Le premier combat de la journée débute avec la négociation de la course de 3 km en taxi de la gare vers notre Riad qui se trouve dans la Médina. Les Marocains sont des commerçants dans le sang. Ils ont le verbe facile et savent vous entourlouper en deux temps et trois mouvements. Nous avions lu sur la question, il était clairement spécifié qu’il fallait exiger que le chauffeur mette le compteur en route. Évidemment, dans la vraie vie, rien ne se passe comme dans les guides. Je m’éloigne de la discussion entre JF et le chauffeur car je trouve cette partie du voyage vraiment pénible. Il faut toujours tout négocier et si vous ne négociez pas et bien vous vous faites arnaquer. Marrakech est surnommé Arnakech. Vous voyez ? Lorsque le chauffeur de taxi voit que je m’éloigne, il crie : « venez madame, venez ». Là, il y a une patente que je catche pas pantoute, les petits taxis, les grands taxis et patati et patata. Nous finissons par embarquer. JF suit la course sur son cellulaire et moi je fais la conversation avec le chauffeur. Je lui demande ce qu’il y a à voir à Marrakech, il me répète ce que j’ai lu, et ne m’apprends rien de neuf. Je lui pose directement la question sur des endroits où les touristes ne vont pas…ma question est restée sans véritable réponse. Nous arrivons dans la Médina, le taxi ne peut pas aller jusqu’à notre Riad. Pas de problème, on va faire le reste du chemin à pied, nous n’avons pas encore mis le pied sur la terre ferme qu’un gars avec une barouette veut traîner nos bagages. C’est à ce moment que s’enclenche le bras de fer entre JF et le chauffeur de taxi. JF vient pour payer, le prix vient de changer sans avertissement. 80 dirhams. Ce n’était pas le prix de départ. Selon JF l’entente était claire, le prix avait été convenue à 7 dirhams. La discussion dure plusieurs minutes. Nous sommes à la fin de l’après-midi, on a le voyage d’Essaouira à Marrakech dans le corps on veut juste arriver à notre Riad. Finalement JF règle le compte du chauffeur à 30 dirhams, je sens qu’il commence à fulminer. On trouve assez facilement notre Riad, mais on y arrive un peu à cran.

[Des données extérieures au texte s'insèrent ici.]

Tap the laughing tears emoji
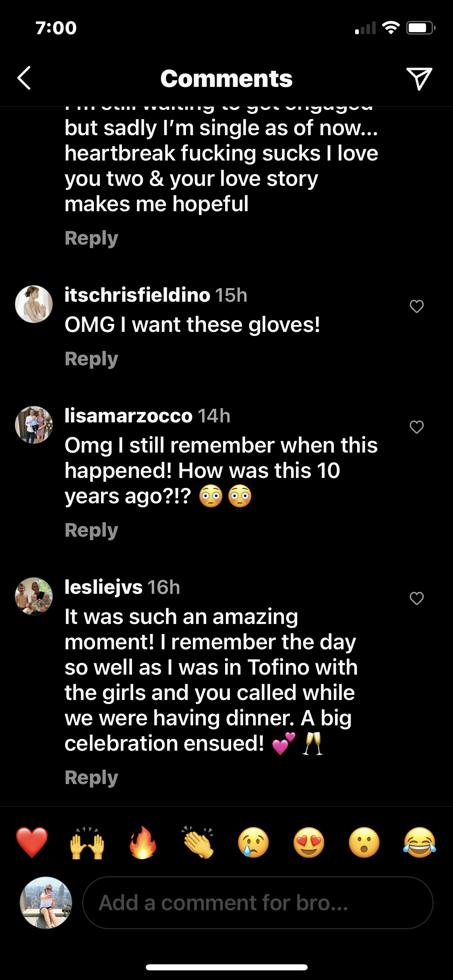The width and height of the screenshot is (453, 980). pos(420,842)
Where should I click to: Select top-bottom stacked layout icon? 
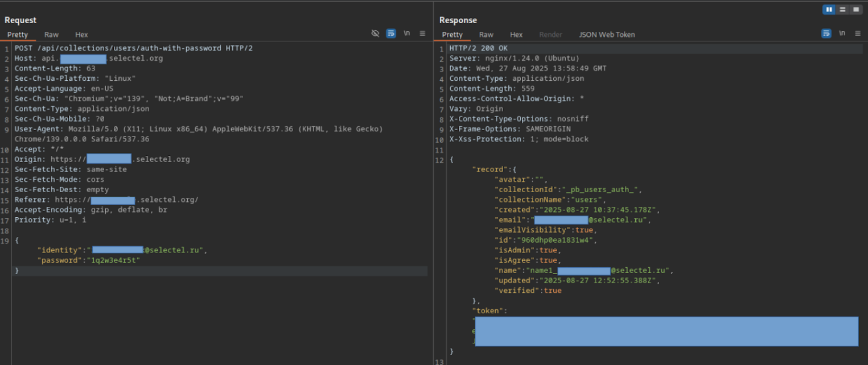[842, 10]
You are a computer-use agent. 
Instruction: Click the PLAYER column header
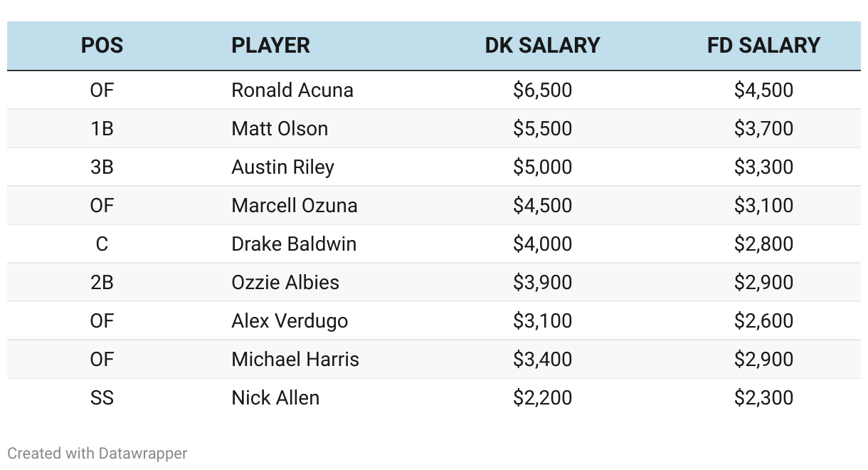[x=270, y=46]
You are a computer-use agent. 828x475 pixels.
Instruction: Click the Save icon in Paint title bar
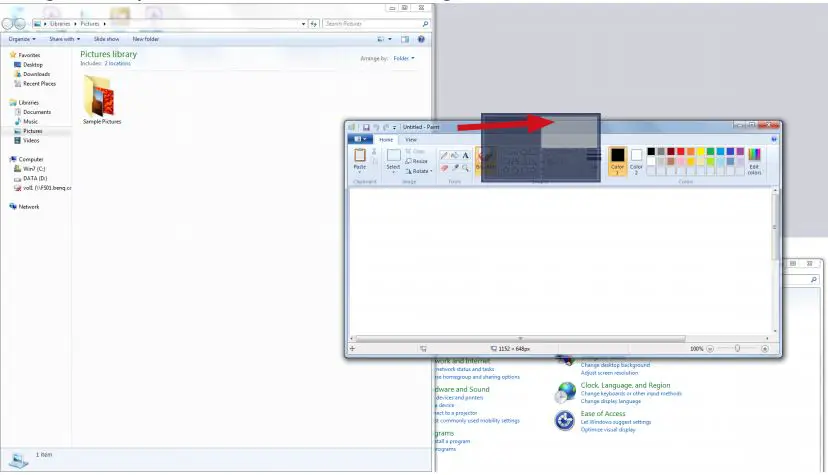click(366, 128)
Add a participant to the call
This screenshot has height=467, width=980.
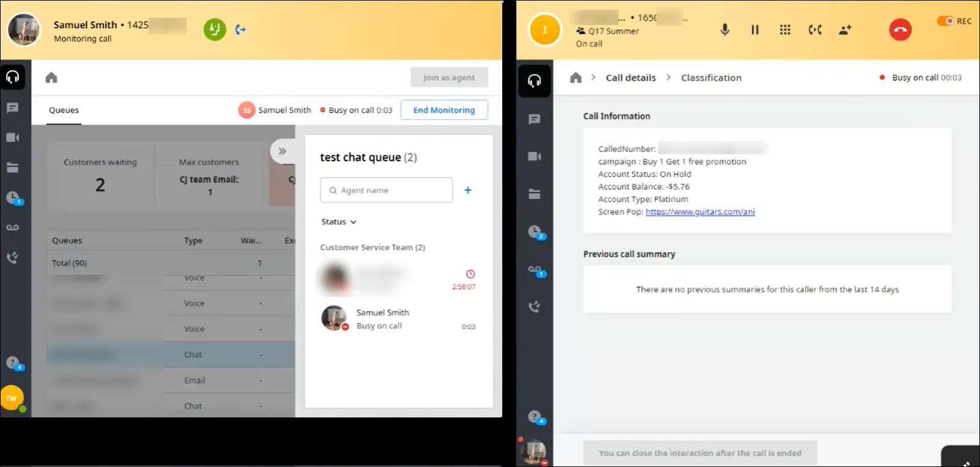[x=845, y=29]
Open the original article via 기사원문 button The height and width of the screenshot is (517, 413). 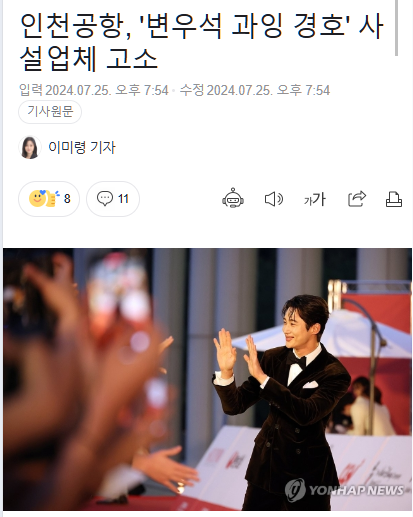coord(50,112)
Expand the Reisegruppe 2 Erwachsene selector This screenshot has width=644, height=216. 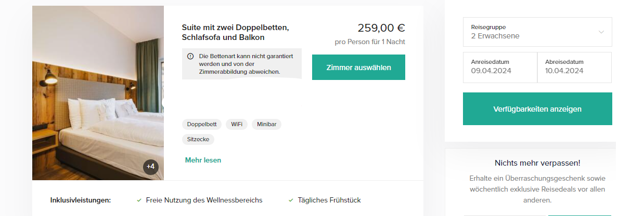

Le gérant de la Riad veut nous offrir le thé, nous, nous voulons notre chambre. Ça ne se fait pas de refuser le thé. Je le savais, mais des fois, tu as juste pas le goût de boire-du-thé-à-la-menthe. Bref, il nous montre la chambre et on boit le thé par la suite. On vient de passer d’un appart à 2 chambres à coucher à une chambre plutôt petite. On va en faire notre affaire.

On décide de sortir pour aller se promener. La Médina est un vrai labyrinthe et s’y perdre prend 45 secondes. Imaginez la maison des miroirs à la Ronde, vous y êtes déjà allés ?? Multiplier cela par 10000 avec des largeurs de couloirs de plus plus ou moins 10 pieds, pas de voitures, mais des mobylettes qui vous frôlent, vous klaxonnent, vous foncent carrément dedans. Tu as l’impression de te promener dans un jeu de « survivor ». Ajoutez à cela, des marchands dans les souks qui veulent vous vendre à tout prix et qui vous harcèlent carrément. Ça sent le monoxyde de carbone, la poubelle c’est la rue. Je suis sous le choc. Dans les faits, la Médina fait 700 hectares (7km carré). Je voulais aller visiter le musée d’art Si Said. Nous sommes arrivés, il était 17h30 et le musée fermait à 18h. On y retournera demain matin.



Se promener dans les souks demandent beaucoup de « lâcher prise ». Si vous entamez la discussion, ou si vous demandez un prix vous êtes « faites » comme on dit en bon Québécois. On s’installe à une terrasse pour boire quelque chose pour reprendre notre souffle. Je vous jure, nous étions à bout l’un et l’autre. C’est de la sur- stimulation et ma tolérance à ce genre de situation est limitée, mais attendez la cerise sur le sundae arrive.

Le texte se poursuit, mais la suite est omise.